EXERCISE:
Format the data from its first line up to and including the line containing "(x=518, y=193)" as a JSON list of strings, one string per line, skipping any blank lines.

PROVIDED RECORDS:
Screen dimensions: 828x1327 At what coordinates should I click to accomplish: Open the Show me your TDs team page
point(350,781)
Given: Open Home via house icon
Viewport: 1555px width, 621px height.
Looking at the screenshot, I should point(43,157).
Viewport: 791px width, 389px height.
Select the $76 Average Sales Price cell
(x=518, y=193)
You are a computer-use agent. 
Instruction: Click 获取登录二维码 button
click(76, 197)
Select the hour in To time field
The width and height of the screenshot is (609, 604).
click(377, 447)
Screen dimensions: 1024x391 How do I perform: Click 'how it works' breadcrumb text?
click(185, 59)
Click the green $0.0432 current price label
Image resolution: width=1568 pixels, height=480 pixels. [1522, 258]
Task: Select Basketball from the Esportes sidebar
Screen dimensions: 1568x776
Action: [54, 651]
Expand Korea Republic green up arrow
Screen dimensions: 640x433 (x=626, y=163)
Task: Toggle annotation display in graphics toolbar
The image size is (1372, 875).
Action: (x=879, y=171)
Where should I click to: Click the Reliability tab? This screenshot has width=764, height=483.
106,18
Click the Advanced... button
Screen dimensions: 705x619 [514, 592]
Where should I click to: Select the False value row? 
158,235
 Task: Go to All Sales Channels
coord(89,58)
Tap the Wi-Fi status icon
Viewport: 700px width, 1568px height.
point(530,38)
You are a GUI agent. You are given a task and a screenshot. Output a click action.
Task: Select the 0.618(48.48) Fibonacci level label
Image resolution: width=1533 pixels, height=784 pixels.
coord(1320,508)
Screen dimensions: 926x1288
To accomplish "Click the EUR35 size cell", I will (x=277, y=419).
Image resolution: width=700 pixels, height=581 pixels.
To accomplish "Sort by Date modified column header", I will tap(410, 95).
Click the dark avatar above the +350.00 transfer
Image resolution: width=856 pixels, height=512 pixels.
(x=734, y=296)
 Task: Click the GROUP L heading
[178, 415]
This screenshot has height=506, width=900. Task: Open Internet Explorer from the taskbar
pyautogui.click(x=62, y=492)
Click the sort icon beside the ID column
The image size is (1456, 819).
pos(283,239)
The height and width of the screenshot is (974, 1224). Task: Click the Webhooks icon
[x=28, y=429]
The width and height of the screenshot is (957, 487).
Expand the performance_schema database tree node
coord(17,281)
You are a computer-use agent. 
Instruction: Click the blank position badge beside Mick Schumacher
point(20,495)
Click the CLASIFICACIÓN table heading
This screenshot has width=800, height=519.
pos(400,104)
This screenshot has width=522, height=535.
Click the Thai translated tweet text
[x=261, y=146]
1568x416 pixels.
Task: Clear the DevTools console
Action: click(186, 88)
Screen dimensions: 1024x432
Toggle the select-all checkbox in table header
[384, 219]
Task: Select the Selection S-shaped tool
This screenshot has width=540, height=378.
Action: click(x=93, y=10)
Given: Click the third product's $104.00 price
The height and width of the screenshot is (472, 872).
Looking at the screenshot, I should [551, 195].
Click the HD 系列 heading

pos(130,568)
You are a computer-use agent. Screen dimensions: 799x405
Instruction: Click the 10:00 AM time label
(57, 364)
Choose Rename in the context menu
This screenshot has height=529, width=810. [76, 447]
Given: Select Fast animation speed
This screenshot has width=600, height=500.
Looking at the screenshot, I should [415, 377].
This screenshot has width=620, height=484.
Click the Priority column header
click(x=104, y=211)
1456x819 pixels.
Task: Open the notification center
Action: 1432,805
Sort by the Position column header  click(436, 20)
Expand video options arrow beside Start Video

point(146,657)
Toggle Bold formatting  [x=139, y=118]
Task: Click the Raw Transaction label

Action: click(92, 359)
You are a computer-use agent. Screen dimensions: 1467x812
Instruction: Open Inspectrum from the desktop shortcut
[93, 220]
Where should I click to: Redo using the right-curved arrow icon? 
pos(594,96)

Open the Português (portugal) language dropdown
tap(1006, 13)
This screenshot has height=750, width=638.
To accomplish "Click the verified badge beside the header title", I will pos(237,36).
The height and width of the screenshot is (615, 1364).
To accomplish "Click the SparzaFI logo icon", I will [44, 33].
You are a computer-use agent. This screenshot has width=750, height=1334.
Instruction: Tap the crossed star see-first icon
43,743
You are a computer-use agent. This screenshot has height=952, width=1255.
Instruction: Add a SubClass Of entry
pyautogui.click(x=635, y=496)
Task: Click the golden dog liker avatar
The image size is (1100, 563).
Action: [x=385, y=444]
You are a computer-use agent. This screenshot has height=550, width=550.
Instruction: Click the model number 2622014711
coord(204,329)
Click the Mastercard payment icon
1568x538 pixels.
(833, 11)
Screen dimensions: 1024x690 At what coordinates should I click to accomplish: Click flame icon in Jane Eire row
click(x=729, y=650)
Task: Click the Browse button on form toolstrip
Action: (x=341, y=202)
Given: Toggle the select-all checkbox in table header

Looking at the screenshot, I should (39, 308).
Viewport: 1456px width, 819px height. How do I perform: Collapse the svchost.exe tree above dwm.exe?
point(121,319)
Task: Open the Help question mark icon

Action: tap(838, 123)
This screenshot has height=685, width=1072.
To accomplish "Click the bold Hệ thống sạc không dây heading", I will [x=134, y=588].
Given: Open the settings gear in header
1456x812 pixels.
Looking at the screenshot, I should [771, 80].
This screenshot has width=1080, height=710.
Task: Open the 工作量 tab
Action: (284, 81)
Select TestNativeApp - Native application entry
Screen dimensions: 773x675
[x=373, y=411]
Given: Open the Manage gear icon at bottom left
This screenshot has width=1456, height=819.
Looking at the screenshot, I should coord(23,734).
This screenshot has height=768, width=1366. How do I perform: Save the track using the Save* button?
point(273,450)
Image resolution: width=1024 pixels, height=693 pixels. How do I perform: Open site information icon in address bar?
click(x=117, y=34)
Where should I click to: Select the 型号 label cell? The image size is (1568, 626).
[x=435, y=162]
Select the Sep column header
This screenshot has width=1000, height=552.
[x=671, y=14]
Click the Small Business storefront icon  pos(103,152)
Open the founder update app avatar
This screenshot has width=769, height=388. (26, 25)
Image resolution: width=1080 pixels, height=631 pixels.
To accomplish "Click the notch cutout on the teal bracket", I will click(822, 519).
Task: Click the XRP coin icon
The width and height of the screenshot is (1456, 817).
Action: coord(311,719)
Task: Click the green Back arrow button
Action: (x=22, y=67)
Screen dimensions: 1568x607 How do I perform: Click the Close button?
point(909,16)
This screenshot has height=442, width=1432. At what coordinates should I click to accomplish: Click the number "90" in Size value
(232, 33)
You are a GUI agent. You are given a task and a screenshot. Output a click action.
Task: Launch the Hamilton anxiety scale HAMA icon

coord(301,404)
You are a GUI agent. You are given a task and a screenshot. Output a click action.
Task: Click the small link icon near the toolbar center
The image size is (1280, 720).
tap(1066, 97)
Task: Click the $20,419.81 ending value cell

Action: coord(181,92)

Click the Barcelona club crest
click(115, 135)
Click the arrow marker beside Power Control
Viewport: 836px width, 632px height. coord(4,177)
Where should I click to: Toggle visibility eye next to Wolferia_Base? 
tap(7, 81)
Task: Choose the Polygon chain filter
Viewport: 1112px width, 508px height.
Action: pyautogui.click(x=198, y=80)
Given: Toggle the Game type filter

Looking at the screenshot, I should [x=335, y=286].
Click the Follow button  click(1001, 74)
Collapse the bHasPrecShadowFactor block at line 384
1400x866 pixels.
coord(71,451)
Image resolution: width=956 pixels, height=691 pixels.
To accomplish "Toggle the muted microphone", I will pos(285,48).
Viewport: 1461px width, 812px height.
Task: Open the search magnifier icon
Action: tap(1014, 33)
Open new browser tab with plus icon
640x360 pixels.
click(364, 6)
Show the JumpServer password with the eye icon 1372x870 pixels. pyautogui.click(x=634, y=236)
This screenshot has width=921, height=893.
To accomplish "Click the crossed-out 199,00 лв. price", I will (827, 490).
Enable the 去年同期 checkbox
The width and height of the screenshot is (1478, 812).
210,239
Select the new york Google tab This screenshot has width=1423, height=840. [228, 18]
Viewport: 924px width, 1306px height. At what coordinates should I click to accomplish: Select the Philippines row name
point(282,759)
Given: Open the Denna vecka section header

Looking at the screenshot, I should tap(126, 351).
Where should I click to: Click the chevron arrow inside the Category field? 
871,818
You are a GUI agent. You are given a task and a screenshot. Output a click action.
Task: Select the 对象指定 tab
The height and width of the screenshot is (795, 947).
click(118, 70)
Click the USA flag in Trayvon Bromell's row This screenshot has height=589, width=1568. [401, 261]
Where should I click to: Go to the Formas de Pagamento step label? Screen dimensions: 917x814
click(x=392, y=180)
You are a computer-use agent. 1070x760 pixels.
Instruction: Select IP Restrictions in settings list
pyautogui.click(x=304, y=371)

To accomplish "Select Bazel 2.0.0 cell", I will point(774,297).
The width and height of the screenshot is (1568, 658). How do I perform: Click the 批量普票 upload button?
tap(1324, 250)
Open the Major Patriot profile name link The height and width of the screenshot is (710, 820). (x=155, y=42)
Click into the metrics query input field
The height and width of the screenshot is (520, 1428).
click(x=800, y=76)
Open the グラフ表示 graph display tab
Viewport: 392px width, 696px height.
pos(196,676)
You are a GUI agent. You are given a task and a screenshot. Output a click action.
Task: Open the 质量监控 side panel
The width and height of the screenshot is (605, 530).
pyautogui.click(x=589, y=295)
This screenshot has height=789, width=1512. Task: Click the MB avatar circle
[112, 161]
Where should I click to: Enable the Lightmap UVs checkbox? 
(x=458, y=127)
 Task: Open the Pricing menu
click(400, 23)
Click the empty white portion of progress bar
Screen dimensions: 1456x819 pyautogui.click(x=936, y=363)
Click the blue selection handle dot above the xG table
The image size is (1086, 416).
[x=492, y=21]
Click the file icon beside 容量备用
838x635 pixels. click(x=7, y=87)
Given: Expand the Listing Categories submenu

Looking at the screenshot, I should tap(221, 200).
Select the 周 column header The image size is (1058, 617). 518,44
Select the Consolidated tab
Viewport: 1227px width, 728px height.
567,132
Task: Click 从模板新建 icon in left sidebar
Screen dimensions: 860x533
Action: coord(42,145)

SOLUTION TO THE EXERCISE:
[
  "Screen dimensions: 828x1327 At what coordinates should I click to accomplish: Open the Show me your TDs team page",
  "point(350,781)",
  "Given: Open Home via house icon",
  "Viewport: 1555px width, 621px height.",
  "Looking at the screenshot, I should point(43,157).",
  "Viewport: 791px width, 389px height.",
  "Select the $76 Average Sales Price cell",
  "(x=518, y=193)"
]